When the apartments at Grady Homes were slated for demolition in 2006 to make way for redevelopment, the EPA suggested that the housing authority conduct further testing at the property.

The AHA removed a few thousand tons of contaminated soil in 2008, before transforming the area into a mixed-use apartment community called Ashley at Auburn Pointe, according to AHA spokesman Rick White.

When it settles to the ground, lead tends to bind with bare soil, according to Marsha Black, associate professor in environmental health science at the University of Georgia’s College of Public Health. It poses a special danger to growing children who might play in the dirt and then put dirty hands or dirty toys in their mouths.

Local and federal environmental officials “should have done a lot more in the last few years” to inform residents about the area’s history, said Colleen Kiernan, director of the Georgia Chapter of the Sierra Club. “If credible evidence demonstrates that people are at risk, there should be some path toward addressing the problem,” she said.

Based on its investigation to date, the EPA has raised concerns about possible waterborne lead contamination. The Lambert Drive property drains into the south fork of Peachtree Creek, and from there into the Chattahoochee River.
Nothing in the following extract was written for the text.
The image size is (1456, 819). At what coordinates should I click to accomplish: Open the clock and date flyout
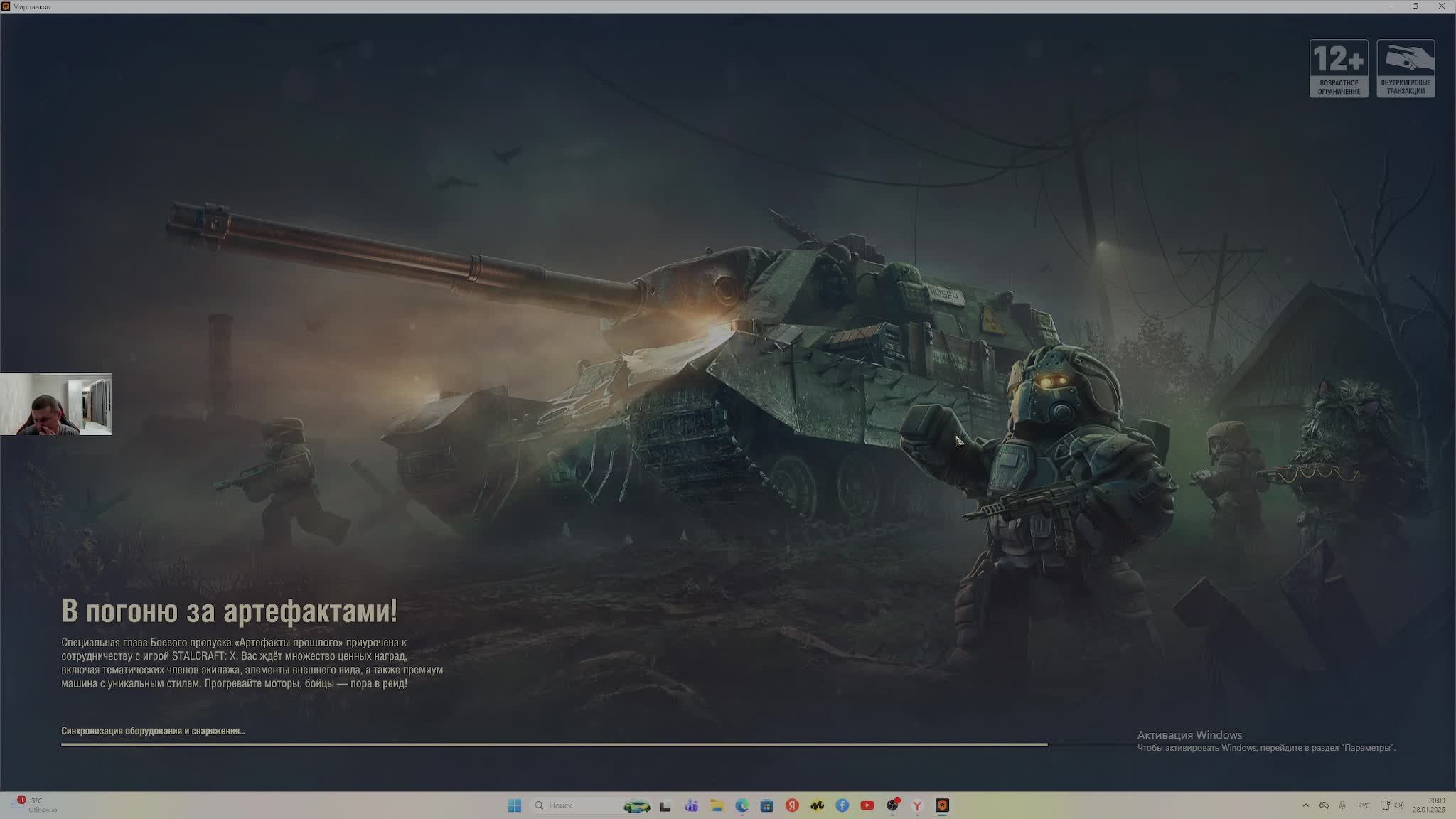[1429, 805]
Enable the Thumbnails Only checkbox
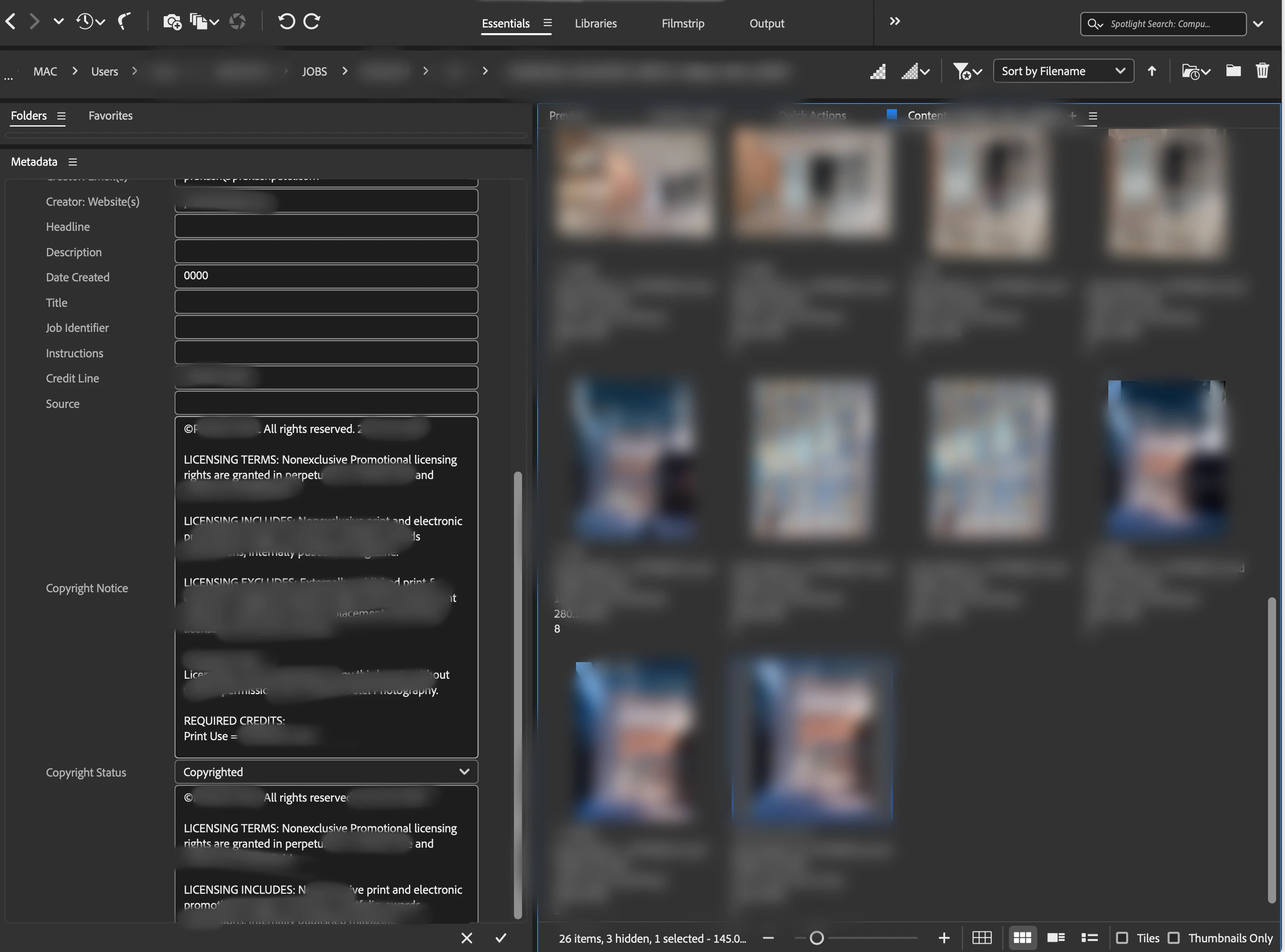1285x952 pixels. 1173,937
Lead dust that washed off the property would have ended up in the creek sediment, and possibly been ingested by any of the dozens of fish species that live there.

The EPA’s report pointed out that fishermen catch many of those fish, and that some anglers consume what they catch.

Sussman also sometimes makes a supper from his backyard bounty of radishes, lettuce, carrots, beets and basil. A Master Gardener, he’s had his soil tested many times — for nitrogen, phosphorus and potassium. But not for lead.

He never thought it necessary.

He still doubts there’s any need. But he’d like to know.

Staff writer Craig Schneider contributed to this article.